Judge Castel, questioning LoDuca under oath, began by asking, “What was your understanding of your obligation in connection with your March 1st  submission under Rule 11?”

“To be factual and truthful, I relied on my colleague Steven Schwartz with me at Levidow, Levidow and Oberman,” LoDuca swore. 

“Did you do anything other than sign your affirmation? Did you read any of the cases?”

“No.”

“Did you do anything to make sure that these cases existed?”

“No.”

Later on, the judge asked, “Do you recall writing to me you were going on vacation

and the court giving you until April 25th?”

“Yes.”

“Was it true that you were going on vacation?”

“No, judge.”

The judge then asked, “You did not see this was a bogus case?”

“No.”

“You see that it was in different fonts?”

“A little bit larger.”

“Who typed this?”

“I believe it was Mr. Schwartz.”

 Schwartz then takes the stand and Judge Castel asks, “How many cases have you done? A 1000?”

“Yes.”

“How do you conduct legal research?”

“I research cases.”

“Do you read them?”

“Yes.”

The judge then asked, “Did you prepare the March 1st memo?”

“Yes, I used Fastcase, but it did not have federal cases that I needed to find. I tried Google. I had heard of ChadGPT.”

“Alright, what did it produce for you?”

“I asked it questions.”

“About the Montreal Convention or the position you wanted to take?”

“Yes, for our position.”

“You were not asking for an objective view, but cases to support your position?”
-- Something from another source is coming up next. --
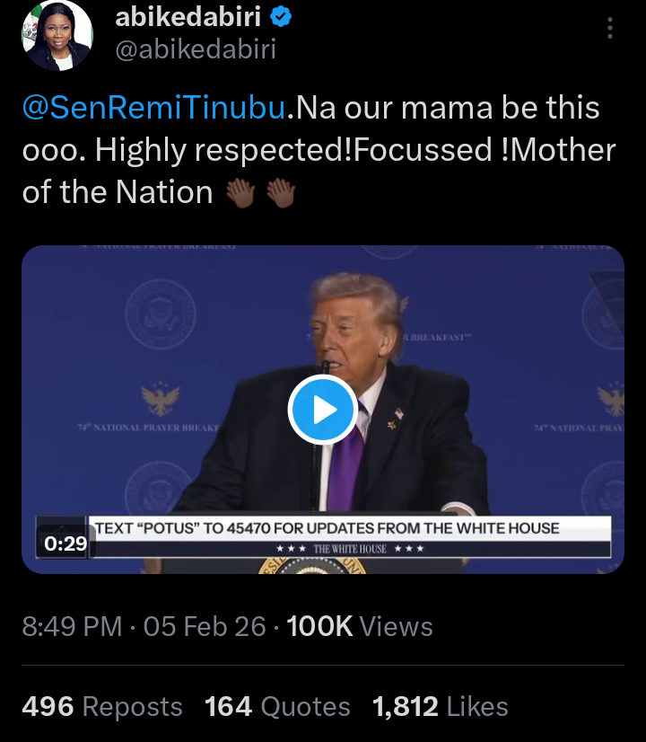Click the 05 Feb 26 date

point(205,626)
“I asked it for its analysis.”

“Did you ask ChatGPT what the law was or only for a case to support you? It wrote a case for you. Do you cite cases without reading them?”

“No.”

“What caused your departure here?”

“I thought ChatGPT was a search engine.”

Then the judge leaned in and asked, “Did you look for the Varghese case?”

“Yes, I couldn’t find it.”

“And yet you cited it in your filing.”

“I had no idea ChatGPT made up cases. I was operating under a misperception.”
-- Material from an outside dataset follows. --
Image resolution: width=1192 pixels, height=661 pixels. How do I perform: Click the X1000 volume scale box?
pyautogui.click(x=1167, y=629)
“Mr. Schwartz, I think you were selling yourself short. You say you verify cases.”

“I thought they were cases that could not be found on Google.”
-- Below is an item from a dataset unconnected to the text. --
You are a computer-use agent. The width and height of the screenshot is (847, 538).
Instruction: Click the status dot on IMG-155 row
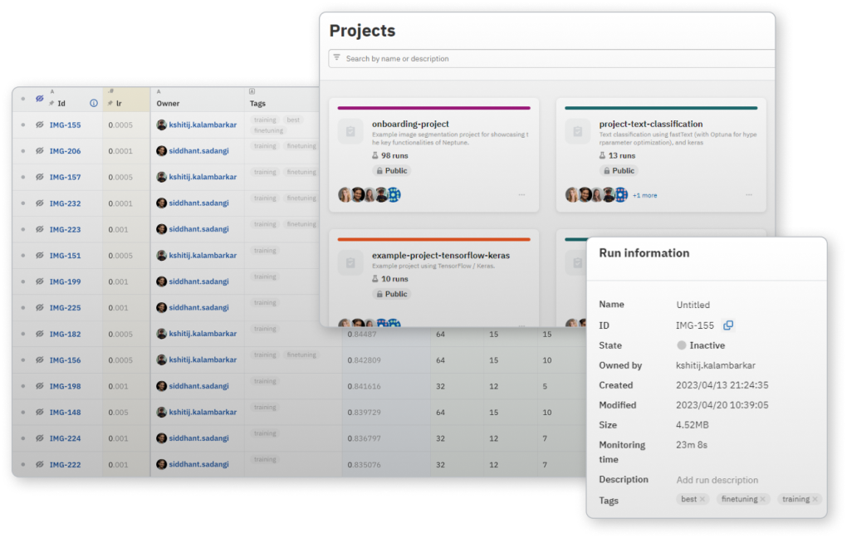23,125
“Six cases, none found on Google. This non-existent case of Varghese, the excerpt you had was inconsistent even on the first page. Can we agree that’s legal gibberish?”

“I see that now. I thought it was excerpts.”

Judge Castel continued, “Avianca put your cases in quotations. You know what F.3D means, right?” 

Schwartz replies, “Federal district, third department?”

The judge then asks, “Have you heard of the federal reporter?”

“Yes.”

The judge asks, “that’s a book, right?”

Schwartz answers, “Correct.”

The judge then goes in for the kill one more time and asks, “So you were the one going on vacation returning on April 18th?”

“Yes.”

“When you saw the court’s order it wanted to see the cases, did it cross your mind that the court checked for the cases?”

“I wanted to comply.”

The judge continues, “you told me that ChatGPT supplemented your research, but what was it supplementing?”

“I’d used Fastcase at the beginning.”

“ChatGPT wasn’t supplementing your research. It was your research, right?”

“Yes.”

The Judge then ended his questioning opining, “‘ll be taking this under advisement and entering a written decision. It’s been called a mistake, but there’s more. The record will reflect whether that put Mr. Schwartz and Mr. LoDuca on actual notice that their cases were non-existent. Mr. LoDuca was asked for the cases. We know what he did, and Mr. Schwartz did.”

In the end, Judges can sniff out falsehoods in a heartbeat. Once branded a liar, an attorney will lose all influence, and this case was no different. Ultimately, the Judge handed down a joint fine of $5,000 to the lawyers and the firm, but the crash landing of AI lawyering in Judge Castel’s courtroom will not soon be forgotten. Although this folly may have diverted the trajectory of AI in law, it has not grounded the mission entirely. This was merely one flimsy prototype grounded quickly on the runway. More thoughtful integration of human and machine may still reinvent legal work for a new era. Yet, the integrated cockpit of man and the legal machine still has a long flight ahead.